内毒素体外诱导巨噬细胞炎症蛋白-2γ的表达

Stimulating the expression of macrophage inflammatory protein-2γ by lipopolysac- charide in vitro

目的:体外研究内毒素对巨噬细胞炎症蛋白-2γ(MIP-2γ)表达的作用。方法:选用小鼠单核-巨噬细胞株RAW264.7及原代培养的BALB/c小鼠肾脏细胞用LPS刺激,以实时荧光定量RT-PCR检测不同时间点MIP-2γmRNA表达水平的变化。结果:RAW264.7细胞在LPS刺激后2 h,MIP-2γ.mRNA表达水平快速到达峰值(较正常水平增加约7倍),以后缓慢下降,至刺激后16 h基本恢复正常水平。原代培养肾脏细胞经LPS刺激后12 h,MIP-2γmRNA表达水平增长约50倍。结论:LPS在体外可明显诱导单核-巨噬细胞和肾脏细胞MIP-2γ mRNA的表达,提示MIP-2γ参与了炎症过程。

AIM: To study the expression level of macrophage inflammatory protein-2γ(MIP-2γ) stimulated by lipopolysaccharide (LPS)in vitro.
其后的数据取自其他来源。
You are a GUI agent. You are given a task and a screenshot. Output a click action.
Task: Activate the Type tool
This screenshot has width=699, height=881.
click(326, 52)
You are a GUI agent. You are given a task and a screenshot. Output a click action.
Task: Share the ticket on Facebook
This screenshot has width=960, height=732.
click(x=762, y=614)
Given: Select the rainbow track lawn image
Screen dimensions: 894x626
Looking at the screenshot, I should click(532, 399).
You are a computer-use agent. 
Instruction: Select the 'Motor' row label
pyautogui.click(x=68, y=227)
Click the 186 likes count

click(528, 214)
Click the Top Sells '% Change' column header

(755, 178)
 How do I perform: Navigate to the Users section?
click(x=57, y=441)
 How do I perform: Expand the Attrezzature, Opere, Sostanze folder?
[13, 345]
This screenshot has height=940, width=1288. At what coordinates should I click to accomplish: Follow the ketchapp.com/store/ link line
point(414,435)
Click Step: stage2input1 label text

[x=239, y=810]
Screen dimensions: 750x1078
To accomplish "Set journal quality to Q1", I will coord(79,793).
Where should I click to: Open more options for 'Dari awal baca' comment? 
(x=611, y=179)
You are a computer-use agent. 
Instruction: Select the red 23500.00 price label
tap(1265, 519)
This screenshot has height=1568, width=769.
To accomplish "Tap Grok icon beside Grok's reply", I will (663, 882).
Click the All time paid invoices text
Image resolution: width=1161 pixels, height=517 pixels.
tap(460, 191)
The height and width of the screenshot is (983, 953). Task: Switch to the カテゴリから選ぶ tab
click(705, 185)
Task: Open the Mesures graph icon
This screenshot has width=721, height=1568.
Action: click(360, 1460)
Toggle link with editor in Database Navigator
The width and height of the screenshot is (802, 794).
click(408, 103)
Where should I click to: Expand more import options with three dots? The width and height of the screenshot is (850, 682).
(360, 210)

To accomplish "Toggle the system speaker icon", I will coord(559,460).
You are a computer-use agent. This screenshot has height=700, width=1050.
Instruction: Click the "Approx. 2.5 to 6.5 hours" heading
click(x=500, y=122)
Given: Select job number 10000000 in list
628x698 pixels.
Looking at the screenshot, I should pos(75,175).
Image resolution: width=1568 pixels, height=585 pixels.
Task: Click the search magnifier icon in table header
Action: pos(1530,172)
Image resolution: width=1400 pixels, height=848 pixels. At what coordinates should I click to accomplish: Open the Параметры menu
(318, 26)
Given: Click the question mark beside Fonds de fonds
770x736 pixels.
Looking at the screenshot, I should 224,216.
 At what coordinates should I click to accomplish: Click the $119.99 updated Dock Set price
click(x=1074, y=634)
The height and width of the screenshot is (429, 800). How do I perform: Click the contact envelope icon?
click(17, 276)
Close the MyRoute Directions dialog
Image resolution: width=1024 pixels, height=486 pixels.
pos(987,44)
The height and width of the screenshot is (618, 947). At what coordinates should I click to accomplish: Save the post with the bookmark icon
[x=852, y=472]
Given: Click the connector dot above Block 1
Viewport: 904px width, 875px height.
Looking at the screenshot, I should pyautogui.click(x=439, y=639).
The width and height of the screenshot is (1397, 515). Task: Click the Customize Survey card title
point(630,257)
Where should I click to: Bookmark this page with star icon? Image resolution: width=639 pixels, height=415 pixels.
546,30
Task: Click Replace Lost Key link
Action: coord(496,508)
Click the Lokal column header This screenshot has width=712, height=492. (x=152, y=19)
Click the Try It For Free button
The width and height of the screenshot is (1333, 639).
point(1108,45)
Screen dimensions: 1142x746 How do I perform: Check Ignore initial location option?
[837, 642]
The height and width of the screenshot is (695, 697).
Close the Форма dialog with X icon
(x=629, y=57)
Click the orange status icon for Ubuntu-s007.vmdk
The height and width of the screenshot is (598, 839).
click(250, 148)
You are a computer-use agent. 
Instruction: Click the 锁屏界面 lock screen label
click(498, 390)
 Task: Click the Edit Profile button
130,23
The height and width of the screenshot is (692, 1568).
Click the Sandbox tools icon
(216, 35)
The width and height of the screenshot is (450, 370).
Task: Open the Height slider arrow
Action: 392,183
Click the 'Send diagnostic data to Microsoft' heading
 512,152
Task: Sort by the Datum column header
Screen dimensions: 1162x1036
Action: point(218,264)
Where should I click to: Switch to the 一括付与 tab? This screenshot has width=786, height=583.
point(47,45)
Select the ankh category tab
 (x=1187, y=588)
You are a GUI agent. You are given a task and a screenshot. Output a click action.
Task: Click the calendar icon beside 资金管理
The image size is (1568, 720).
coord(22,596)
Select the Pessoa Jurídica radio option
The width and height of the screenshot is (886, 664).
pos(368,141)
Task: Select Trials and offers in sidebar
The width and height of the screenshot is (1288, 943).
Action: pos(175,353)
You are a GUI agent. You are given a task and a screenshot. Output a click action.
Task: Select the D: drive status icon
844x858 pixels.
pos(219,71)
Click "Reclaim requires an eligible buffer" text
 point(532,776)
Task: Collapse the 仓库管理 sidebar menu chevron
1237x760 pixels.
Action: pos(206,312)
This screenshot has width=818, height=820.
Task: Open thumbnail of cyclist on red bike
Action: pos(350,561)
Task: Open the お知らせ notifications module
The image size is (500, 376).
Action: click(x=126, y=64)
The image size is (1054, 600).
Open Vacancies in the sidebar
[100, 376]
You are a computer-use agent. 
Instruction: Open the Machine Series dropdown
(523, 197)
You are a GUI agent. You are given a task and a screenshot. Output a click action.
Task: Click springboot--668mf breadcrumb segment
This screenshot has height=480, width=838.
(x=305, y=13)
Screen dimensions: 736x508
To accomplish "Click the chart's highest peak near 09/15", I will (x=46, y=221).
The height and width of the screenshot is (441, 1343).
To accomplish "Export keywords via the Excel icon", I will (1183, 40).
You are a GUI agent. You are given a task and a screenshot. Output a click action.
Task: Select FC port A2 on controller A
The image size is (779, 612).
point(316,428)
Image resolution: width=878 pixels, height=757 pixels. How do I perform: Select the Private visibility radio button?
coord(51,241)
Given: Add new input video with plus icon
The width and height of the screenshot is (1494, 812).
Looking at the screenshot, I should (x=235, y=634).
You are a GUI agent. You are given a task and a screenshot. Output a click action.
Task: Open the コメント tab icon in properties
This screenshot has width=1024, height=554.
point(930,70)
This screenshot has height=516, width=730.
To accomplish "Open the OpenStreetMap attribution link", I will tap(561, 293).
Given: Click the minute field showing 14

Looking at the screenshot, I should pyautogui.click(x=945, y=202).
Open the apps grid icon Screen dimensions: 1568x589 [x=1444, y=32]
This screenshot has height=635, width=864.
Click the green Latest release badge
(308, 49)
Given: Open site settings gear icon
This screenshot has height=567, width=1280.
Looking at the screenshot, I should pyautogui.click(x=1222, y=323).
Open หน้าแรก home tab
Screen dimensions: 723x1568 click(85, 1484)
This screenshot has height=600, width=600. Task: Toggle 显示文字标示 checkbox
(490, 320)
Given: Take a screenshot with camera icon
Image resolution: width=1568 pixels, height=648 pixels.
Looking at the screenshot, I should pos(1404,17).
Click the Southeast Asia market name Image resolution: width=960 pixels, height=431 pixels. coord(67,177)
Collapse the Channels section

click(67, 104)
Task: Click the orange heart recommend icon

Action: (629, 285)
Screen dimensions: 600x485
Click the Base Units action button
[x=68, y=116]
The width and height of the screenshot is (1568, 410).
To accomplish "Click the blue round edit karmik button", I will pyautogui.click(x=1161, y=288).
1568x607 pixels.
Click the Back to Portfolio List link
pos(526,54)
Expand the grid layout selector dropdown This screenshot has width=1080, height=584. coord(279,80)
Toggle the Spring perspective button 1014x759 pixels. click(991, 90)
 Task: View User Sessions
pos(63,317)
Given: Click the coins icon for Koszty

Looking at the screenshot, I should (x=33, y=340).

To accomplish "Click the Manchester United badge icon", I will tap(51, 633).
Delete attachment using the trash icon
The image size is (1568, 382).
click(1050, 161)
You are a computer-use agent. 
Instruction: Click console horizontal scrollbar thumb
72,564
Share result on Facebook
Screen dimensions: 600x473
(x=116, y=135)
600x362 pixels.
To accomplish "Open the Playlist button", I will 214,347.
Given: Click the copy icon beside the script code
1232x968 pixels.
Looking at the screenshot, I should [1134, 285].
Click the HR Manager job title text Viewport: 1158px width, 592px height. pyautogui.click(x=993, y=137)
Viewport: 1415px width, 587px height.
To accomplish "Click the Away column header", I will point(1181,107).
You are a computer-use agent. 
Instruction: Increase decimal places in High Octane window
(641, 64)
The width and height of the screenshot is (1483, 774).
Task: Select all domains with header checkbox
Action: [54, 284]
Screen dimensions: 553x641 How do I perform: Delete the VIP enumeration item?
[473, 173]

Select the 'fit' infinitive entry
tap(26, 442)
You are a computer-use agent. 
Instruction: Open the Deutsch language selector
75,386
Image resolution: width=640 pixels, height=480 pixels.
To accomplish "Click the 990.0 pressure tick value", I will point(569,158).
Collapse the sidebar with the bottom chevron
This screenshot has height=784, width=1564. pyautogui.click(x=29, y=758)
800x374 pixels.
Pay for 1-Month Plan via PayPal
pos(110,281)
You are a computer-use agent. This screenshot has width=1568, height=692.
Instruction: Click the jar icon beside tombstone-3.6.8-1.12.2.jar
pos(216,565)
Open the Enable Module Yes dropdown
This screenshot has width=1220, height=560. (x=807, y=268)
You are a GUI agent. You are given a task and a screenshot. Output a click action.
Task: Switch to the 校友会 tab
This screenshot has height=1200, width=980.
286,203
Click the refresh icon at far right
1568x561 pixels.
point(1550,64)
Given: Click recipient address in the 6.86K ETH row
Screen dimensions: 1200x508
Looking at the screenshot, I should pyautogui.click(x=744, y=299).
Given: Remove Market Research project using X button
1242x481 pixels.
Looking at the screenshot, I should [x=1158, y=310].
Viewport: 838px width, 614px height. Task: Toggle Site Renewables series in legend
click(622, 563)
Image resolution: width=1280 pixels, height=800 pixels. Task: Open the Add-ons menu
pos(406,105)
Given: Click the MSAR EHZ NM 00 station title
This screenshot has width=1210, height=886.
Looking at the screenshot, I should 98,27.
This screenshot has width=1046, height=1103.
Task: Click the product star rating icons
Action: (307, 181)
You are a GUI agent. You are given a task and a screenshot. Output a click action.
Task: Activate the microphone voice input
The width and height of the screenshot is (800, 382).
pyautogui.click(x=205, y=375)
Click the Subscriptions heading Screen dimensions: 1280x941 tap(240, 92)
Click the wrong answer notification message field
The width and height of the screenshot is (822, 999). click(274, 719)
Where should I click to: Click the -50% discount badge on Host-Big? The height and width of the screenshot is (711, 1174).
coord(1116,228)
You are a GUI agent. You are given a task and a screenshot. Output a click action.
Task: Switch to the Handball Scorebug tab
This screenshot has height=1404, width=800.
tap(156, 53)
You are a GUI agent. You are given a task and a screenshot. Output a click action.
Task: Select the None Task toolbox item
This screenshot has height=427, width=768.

METHODS: Murine monocyte-macrophage-like cell line RAW264.7 and BALB/c mice primary kidney cell culture were stimulated with LPS. MIP-2γ mRNA expression level in these cells was detected by real-time fluorescence quantitative RT-PCR. RESULTS: MIP-2γ mRNA expression level of RAW264. 7 cell line increased quickly and reached the peak (7 times the normal level) within 2 hours after LPS stimulation and dropped to the base level within 16 hours, while that of cultured promary kidney cells of BALB/c mice elevated about 50 times compared with base level 12 hours following LPS stimulation. CONCLUSION: LPS can significantly stimulate the expression of MIP-2γ mRNA, suggesting that MIP-2γ may play some role in inflammatory process.